→ **Task to complete**
Output must consist only of the lines of the material below from the one with "Open the Chocolate product title" through the one with "644x310 pixels.", each reproduced exactly; no pictures belong in it.

→ **Provided material**
◇ ◇ ◇ ◇
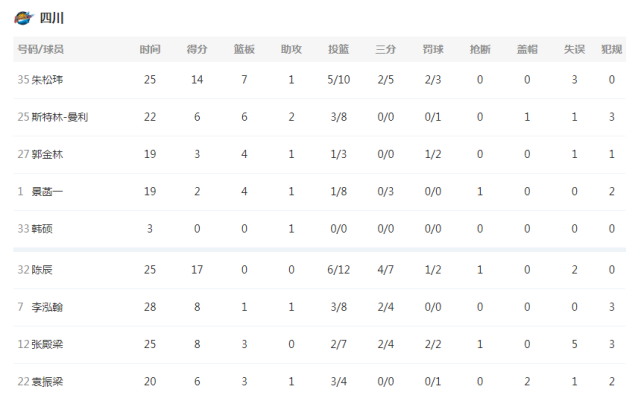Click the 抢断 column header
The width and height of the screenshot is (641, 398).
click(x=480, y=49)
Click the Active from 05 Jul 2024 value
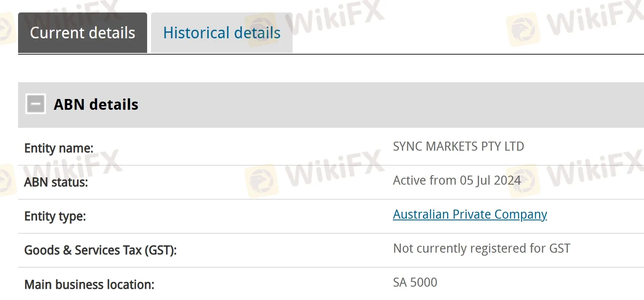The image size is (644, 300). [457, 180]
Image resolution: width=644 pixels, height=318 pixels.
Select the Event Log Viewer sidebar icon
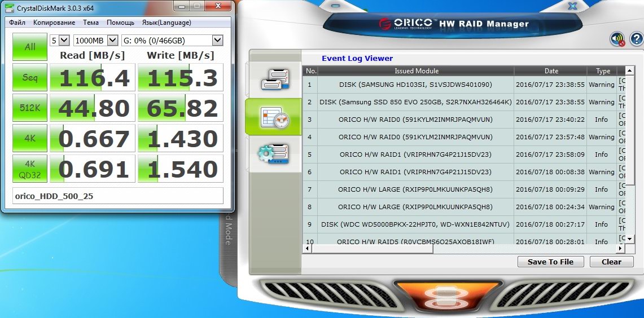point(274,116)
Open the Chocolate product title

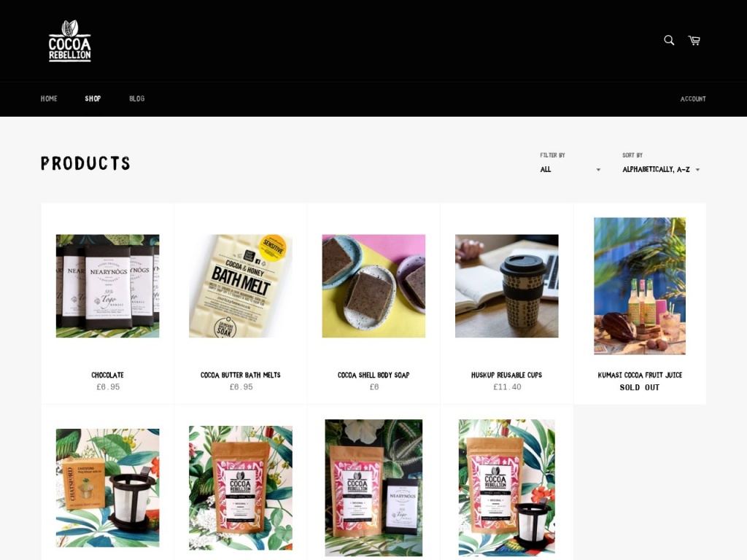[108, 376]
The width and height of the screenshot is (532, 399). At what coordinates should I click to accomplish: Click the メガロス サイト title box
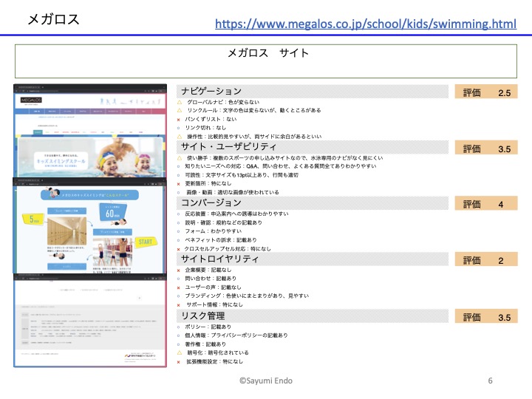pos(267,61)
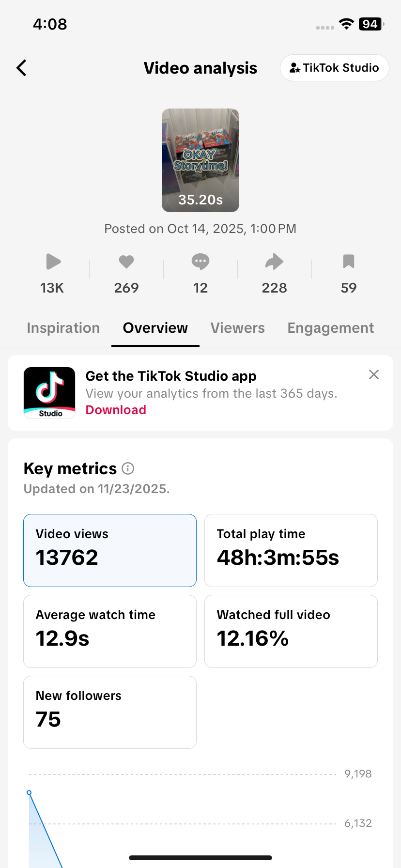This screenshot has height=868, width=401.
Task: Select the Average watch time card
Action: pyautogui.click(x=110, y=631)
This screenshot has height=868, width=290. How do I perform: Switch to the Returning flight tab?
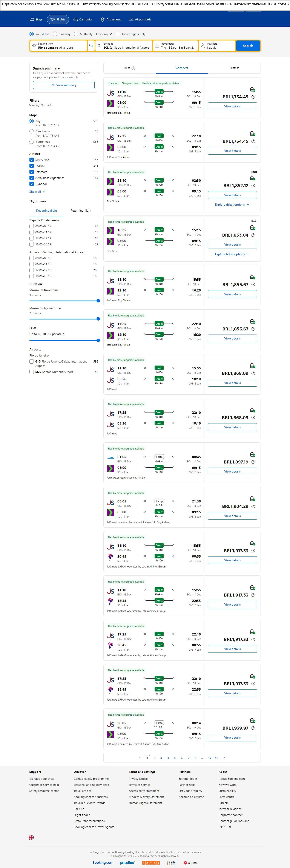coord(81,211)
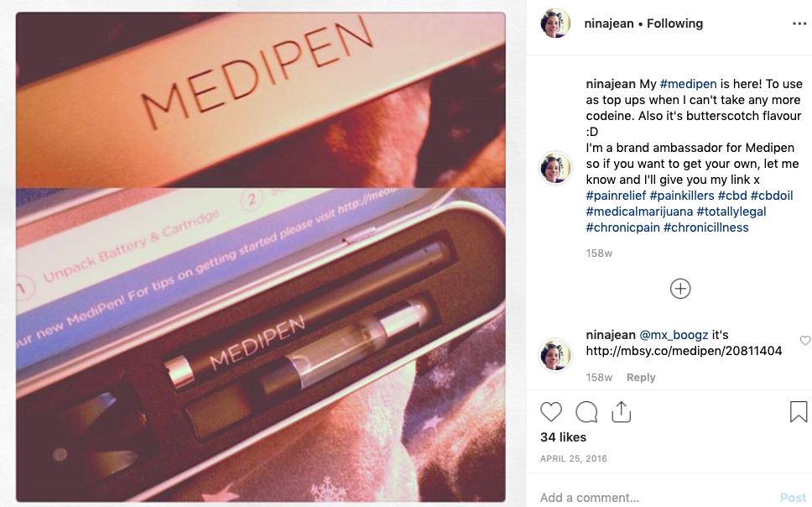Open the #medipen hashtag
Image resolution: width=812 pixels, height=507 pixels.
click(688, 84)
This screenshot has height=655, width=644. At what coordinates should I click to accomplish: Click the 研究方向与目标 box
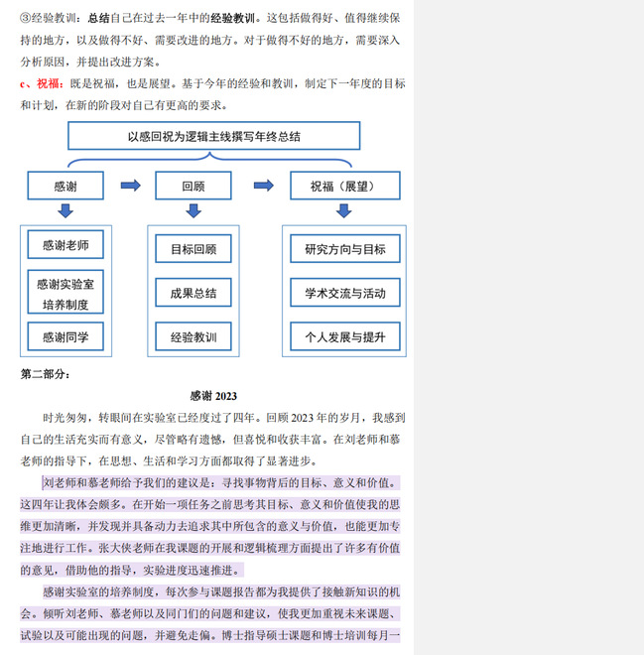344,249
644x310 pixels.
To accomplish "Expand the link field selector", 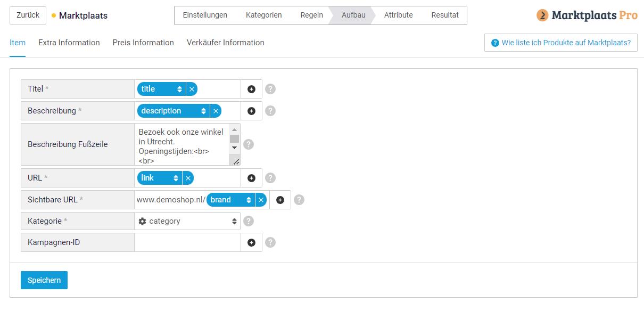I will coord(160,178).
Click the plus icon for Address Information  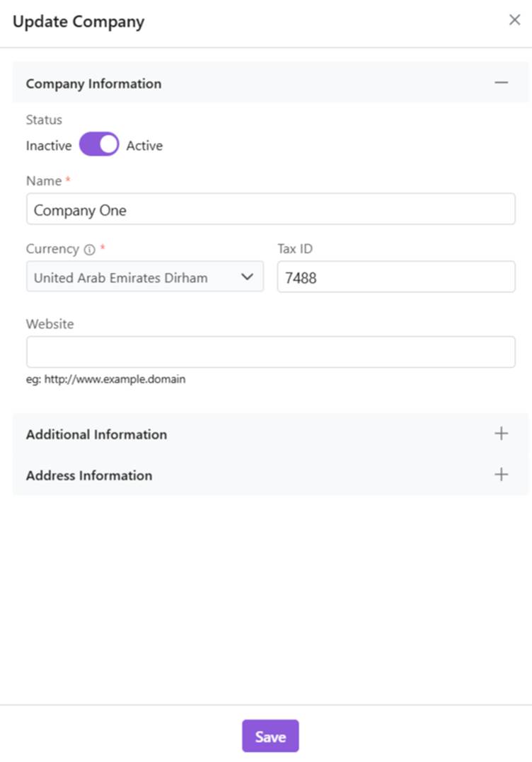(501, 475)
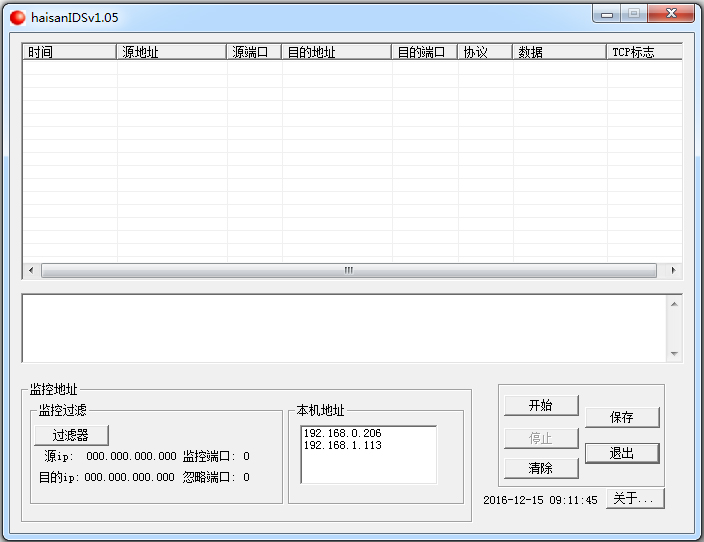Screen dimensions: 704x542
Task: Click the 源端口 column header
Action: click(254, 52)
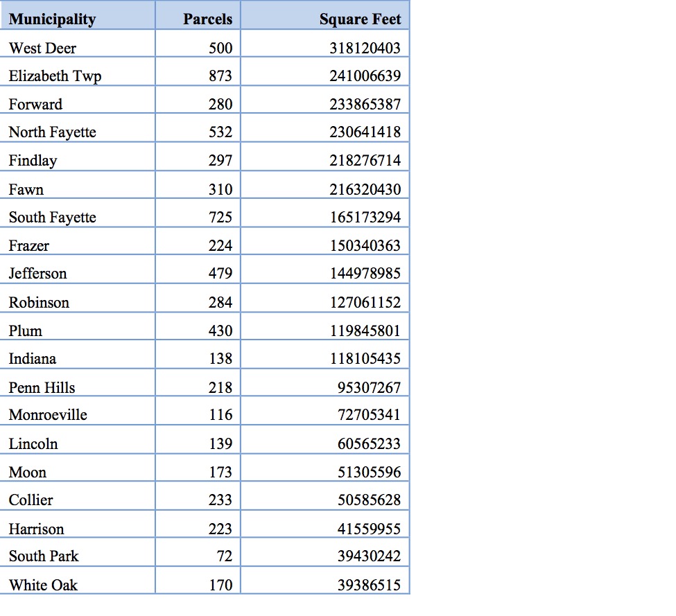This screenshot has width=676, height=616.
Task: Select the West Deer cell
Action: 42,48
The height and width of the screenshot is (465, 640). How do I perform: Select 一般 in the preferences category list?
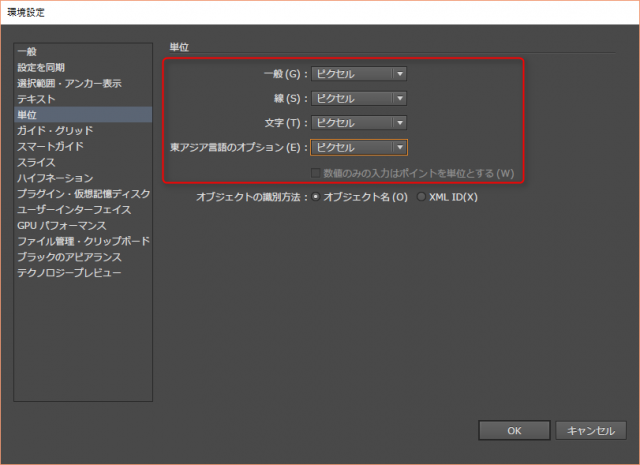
◇ ◇ ◇ ◇
→ **Answer section**
Open the Chocolate product title

[108, 376]
The width and height of the screenshot is (532, 399). At what coordinates should I click to accomplish: Click the メガロス サイト title box
pos(267,61)
This screenshot has height=868, width=401.
Task: Select the Average watch time card
Action: pyautogui.click(x=110, y=631)
This screenshot has height=868, width=290. How do I perform: Switch to the Returning flight tab?
coord(81,211)
Open the #medipen hashtag
Image resolution: width=812 pixels, height=507 pixels.
click(688, 84)
This screenshot has height=655, width=644. At what coordinates should I click to accomplish: Click the 研究方向与目标 box
344,249
644x310 pixels.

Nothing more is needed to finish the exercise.